Begin Extracted data
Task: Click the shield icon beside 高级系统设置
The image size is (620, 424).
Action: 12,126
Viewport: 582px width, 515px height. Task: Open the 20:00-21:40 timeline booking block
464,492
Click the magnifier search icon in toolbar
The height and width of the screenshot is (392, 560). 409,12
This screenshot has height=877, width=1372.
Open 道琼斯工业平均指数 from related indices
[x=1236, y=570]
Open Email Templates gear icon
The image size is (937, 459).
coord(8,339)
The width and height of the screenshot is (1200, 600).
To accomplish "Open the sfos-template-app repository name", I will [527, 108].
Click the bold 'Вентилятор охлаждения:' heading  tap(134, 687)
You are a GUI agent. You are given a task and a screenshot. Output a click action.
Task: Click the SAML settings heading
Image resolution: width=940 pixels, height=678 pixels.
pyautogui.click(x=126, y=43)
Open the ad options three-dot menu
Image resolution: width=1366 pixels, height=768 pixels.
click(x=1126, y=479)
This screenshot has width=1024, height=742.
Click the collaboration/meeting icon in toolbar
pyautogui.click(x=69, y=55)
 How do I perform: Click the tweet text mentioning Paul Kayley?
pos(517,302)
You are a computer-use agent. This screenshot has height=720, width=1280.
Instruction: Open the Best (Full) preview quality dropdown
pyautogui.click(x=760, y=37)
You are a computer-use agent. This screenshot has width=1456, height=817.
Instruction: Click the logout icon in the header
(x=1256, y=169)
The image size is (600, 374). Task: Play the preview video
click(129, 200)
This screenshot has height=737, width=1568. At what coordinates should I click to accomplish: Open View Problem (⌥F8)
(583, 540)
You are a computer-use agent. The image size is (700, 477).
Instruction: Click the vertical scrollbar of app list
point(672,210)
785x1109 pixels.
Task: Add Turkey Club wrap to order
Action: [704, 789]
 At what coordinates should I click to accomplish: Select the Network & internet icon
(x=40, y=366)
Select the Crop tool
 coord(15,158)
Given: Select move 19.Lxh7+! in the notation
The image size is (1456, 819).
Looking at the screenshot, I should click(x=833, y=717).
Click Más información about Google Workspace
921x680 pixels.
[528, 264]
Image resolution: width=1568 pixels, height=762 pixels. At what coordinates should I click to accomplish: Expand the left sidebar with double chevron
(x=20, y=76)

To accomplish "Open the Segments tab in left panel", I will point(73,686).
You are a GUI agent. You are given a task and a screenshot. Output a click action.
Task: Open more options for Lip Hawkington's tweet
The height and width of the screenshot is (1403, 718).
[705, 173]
End Extracted data
Work instructions
Please copy all of the rows above word for word, keeping every line as it is.

Answer to this exercise
Task: Click the shield icon beside 高级系统设置
The image size is (620, 424).
Action: 12,126
Viewport: 582px width, 515px height. Task: Open the 20:00-21:40 timeline booking block
464,492
Click the magnifier search icon in toolbar
The height and width of the screenshot is (392, 560). 409,12
This screenshot has height=877, width=1372.
Open 道琼斯工业平均指数 from related indices
[x=1236, y=570]
Open Email Templates gear icon
The image size is (937, 459).
coord(8,339)
The width and height of the screenshot is (1200, 600).
To accomplish "Open the sfos-template-app repository name", I will [527, 108].
Click the bold 'Вентилятор охлаждения:' heading  tap(134, 687)
You are a GUI agent. You are given a task and a screenshot. Output a click action.
Task: Click the SAML settings heading
Image resolution: width=940 pixels, height=678 pixels.
pyautogui.click(x=126, y=43)
Open the ad options three-dot menu
Image resolution: width=1366 pixels, height=768 pixels.
click(x=1126, y=479)
This screenshot has width=1024, height=742.
Click the collaboration/meeting icon in toolbar
pyautogui.click(x=69, y=55)
 How do I perform: Click the tweet text mentioning Paul Kayley?
pos(517,302)
You are a computer-use agent. This screenshot has height=720, width=1280.
Instruction: Open the Best (Full) preview quality dropdown
pyautogui.click(x=760, y=37)
You are a computer-use agent. This screenshot has width=1456, height=817.
Instruction: Click the logout icon in the header
(x=1256, y=169)
The image size is (600, 374). Task: Play the preview video
click(129, 200)
This screenshot has height=737, width=1568. At what coordinates should I click to accomplish: Open View Problem (⌥F8)
(583, 540)
You are a computer-use agent. The image size is (700, 477).
Instruction: Click the vertical scrollbar of app list
point(672,210)
785x1109 pixels.
Task: Add Turkey Club wrap to order
Action: [704, 789]
 At what coordinates should I click to accomplish: Select the Network & internet icon
(x=40, y=366)
Select the Crop tool
 coord(15,158)
Given: Select move 19.Lxh7+! in the notation
The image size is (1456, 819).
Looking at the screenshot, I should click(x=833, y=717).
Click Más información about Google Workspace
921x680 pixels.
[528, 264]
Image resolution: width=1568 pixels, height=762 pixels. At what coordinates should I click to accomplish: Expand the left sidebar with double chevron
(x=20, y=76)

To accomplish "Open the Segments tab in left panel", I will point(73,686).
You are a GUI agent. You are given a task and a screenshot. Output a click action.
Task: Open more options for Lip Hawkington's tweet
The height and width of the screenshot is (1403, 718).
[705, 173]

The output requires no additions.